15. To the same effect is the decision of this Court in UT of Chandigarh v. Dilbagh Singh10 where again this Court reiterated that while a candidate who finds a place in the select list may have no vested right to be appointed to any post, in the absence of any specific rules entitling him to the same, he may still be aggrieved of his non-appointment if the authority concerned acts arbitrarily or in a mala fide manner. That was also a case where the selection process had been cancelled by the Chandigarh Administration upon receipt of complaints about the unfair and injudicious manner in which the select list of candidates for appointment as conductors in CTU was prepared by the Selection Board. An inquiry got conducted into the said complaint proved the allegations made in the complaint to be true. It was in that backdrop that action taken by the Chandigarh Administration was held to be neither discriminatory nor unjustified as the same was duly supported by valid reasons for cancelling what was described by this Court to be as a dubious selection.
16. Applying these principles to the case at hand there is no gainsaying that while the candidates who appeared in the typewriting test had no indefeasible or absolute right to seek an appointment, yet the same did not give a licence to the competent authority to cancel the examination and the result thereof in an arbitrary manner. The least which the candidates who were otherwise eligible for appointment and who had appeared in the examination that constituted a step-in-aid of a possible appointment in their favour, were entitled to is to ensure that the selection process was not allowed to be scuttled for mala fide reasons or in an arbitrary manner.
17. It is trite that Article 14 of the Constitution strikes at arbitrariness which is an antithesis of the guarantee contained in Articles 14 and 16 of the Constitution. Whether or not the cancellation of the typing test was arbitrary is a question which the Court shall have to examine once a challenge is mounted to any such action, no matter the candidates do not have an indefeasible right to claim an appointment against the advertised posts.
-----
Work to complete
1) List the paragraph numbers that appear in the judgment excerpt.
2) Reproduce word for word the stretch of the judgment excerpt from "17. It is trite" through "the advertised posts.".

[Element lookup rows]
-----
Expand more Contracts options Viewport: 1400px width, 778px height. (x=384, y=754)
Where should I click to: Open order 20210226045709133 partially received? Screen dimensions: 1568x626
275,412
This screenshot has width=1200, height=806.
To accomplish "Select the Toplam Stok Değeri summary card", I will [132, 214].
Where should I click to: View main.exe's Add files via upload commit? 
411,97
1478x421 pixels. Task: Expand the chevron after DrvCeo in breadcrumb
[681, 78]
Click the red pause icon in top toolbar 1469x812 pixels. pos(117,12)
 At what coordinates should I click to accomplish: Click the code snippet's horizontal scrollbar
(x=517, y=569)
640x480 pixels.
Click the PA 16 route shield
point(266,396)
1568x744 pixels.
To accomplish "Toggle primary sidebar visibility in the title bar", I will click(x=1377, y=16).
-----
Solutions to the tasks
1) 15, 16, 17

2)
17. It is trite that Article 14 of the Constitution strikes at arbitrariness which is an antithesis of the guarantee contained in Articles 14 and 16 of the Constitution. Whether or not the cancellation of the typing test was arbitrary is a question which the Court shall have to examine once a challenge is mounted to any such action, no matter the candidates do not have an indefeasible right to claim an appointment against the advertised posts.